Postpartum haemorrhage can occur as a result of several risk factors, including uterine atony (where the uterus fails to contract properly after childbirth), retained placenta, trauma during delivery, and pre-existing clotting disorders. Prolonged labour, multiple births (twins or more), high blood pressure, infections, or a history of PPH can increase the risk. 

Your personal risk of PPH may increase if you have certain conditions or pregnancy factors, including:

  • A history of postpartum haemorrhage in previous births
  • Placenta previa, where the placenta covers the cervix
  • Multiple pregnancies (e.g., twins or triplets)
  • Pre-existing high blood pressure or clotting disorders
  • Uterine overdistension (often due to larger babies or excess amniotic fluid)
  • Labour complications, such as prolonged labour or needing to induce or speed up labour

Your midwife will discuss all these factors with you before giving birth so that you and your healthcare providers are prepared to monitor and assist you if needed.
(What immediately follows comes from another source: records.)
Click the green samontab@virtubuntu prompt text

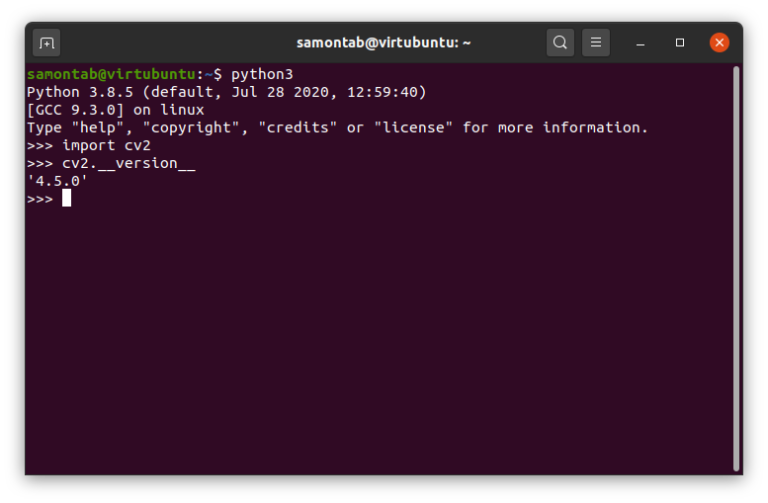pos(110,74)
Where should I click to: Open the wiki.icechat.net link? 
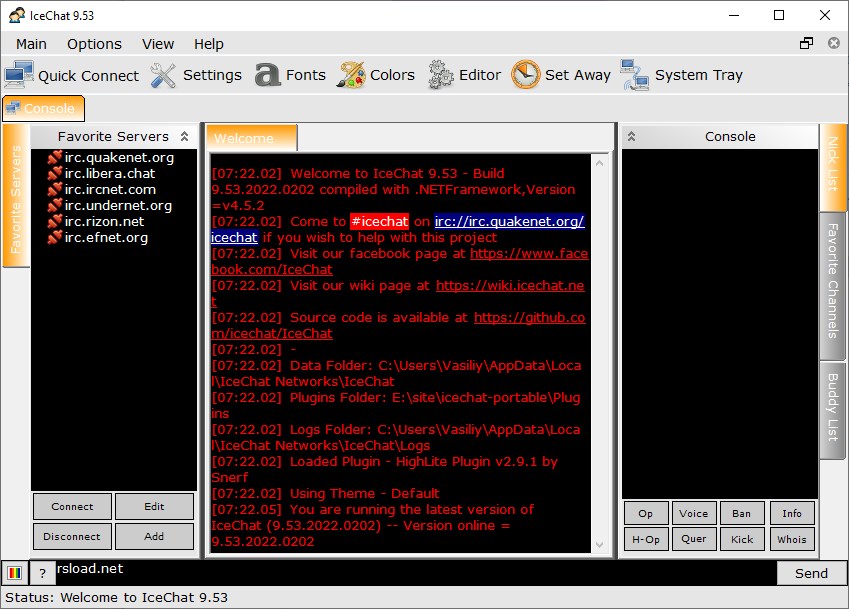[510, 285]
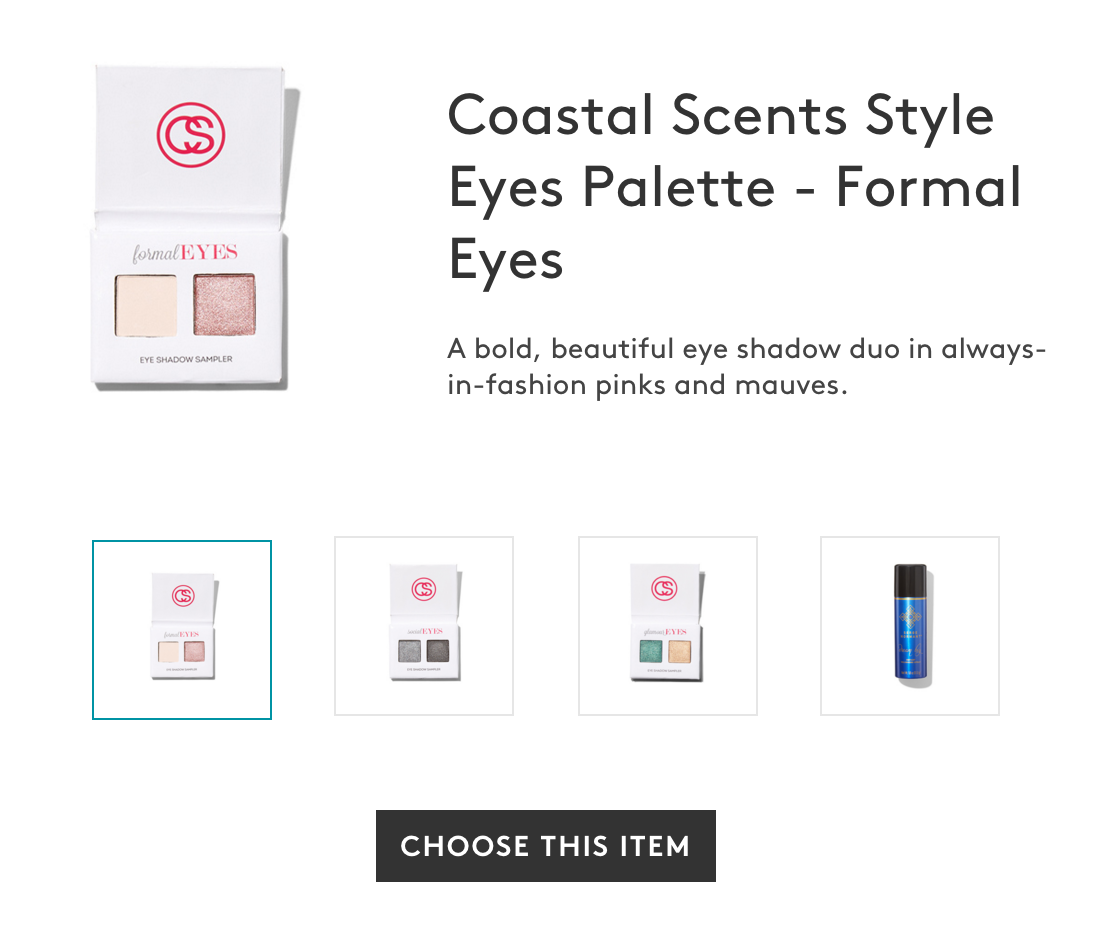This screenshot has width=1120, height=942.
Task: Click the logo in the gray palette thumbnail
Action: [425, 590]
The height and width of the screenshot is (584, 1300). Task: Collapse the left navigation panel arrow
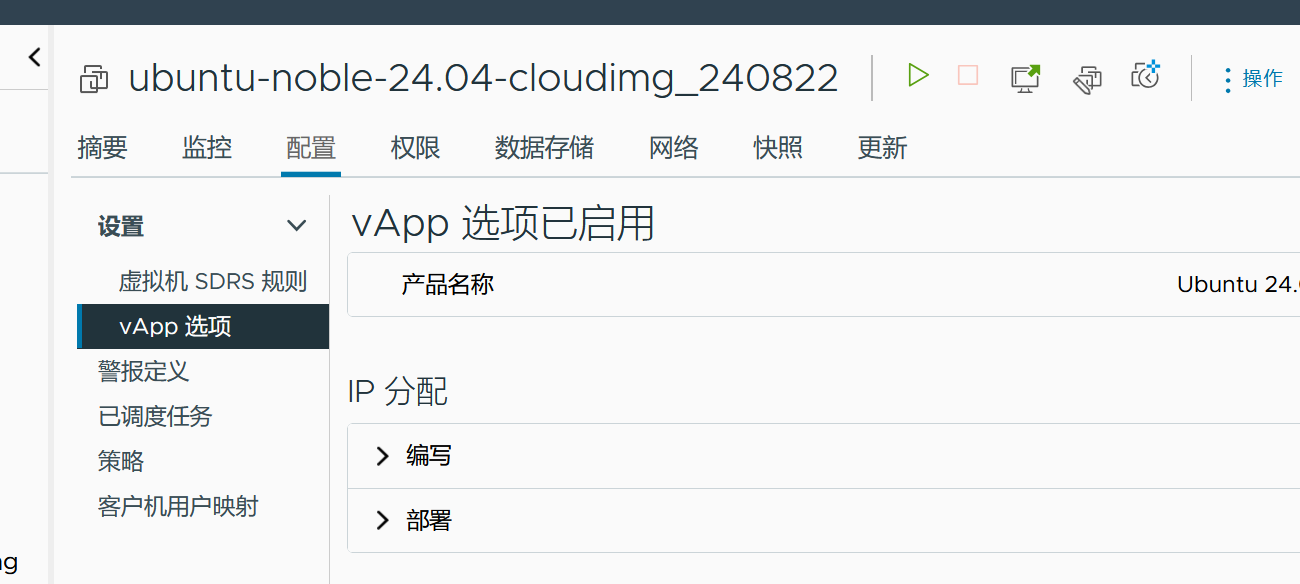coord(35,57)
What is the treatment for Postpartum Haemorrhage?

Treatment for PPH focuses on stopping the bleeding and stabilising the mother. Initial treatments typically include:

  • Uterine massage to stimulate contraction
  • Medications to encourage uterine contractions, such as oxytocin
  • Removing any remaining placenta tissue if necessary
  • Blood transfusions in cases of significant blood loss

In more severe cases, surgical options may be required to stop the bleeding. Your midwives and doctors will monitor blood pressure, heart rate, and blood levels closely to manage symptoms and ensure a swift recovery.

Does Postpartum Haemorrhage affect the ability to collect cord blood?

There is a chance that postpartum haemorrhage can affect cord blood collection, however most of the time, it does not impact it. This is because the cord blood is usually collected shortly after the birth of your baby, before the placenta is delivered which is usually when the heaviest bleeding occurs. Unless there are significant complications in your birth where the mother’s condition needs to be quickly stabilised, the cord blood should be able to be collected. Even in this case, cord blood collection can usually still proceed as it is very brief and minimally invasive, and the person who is tasked with collecting the cord blood will not usually be involved in stabilising the mother.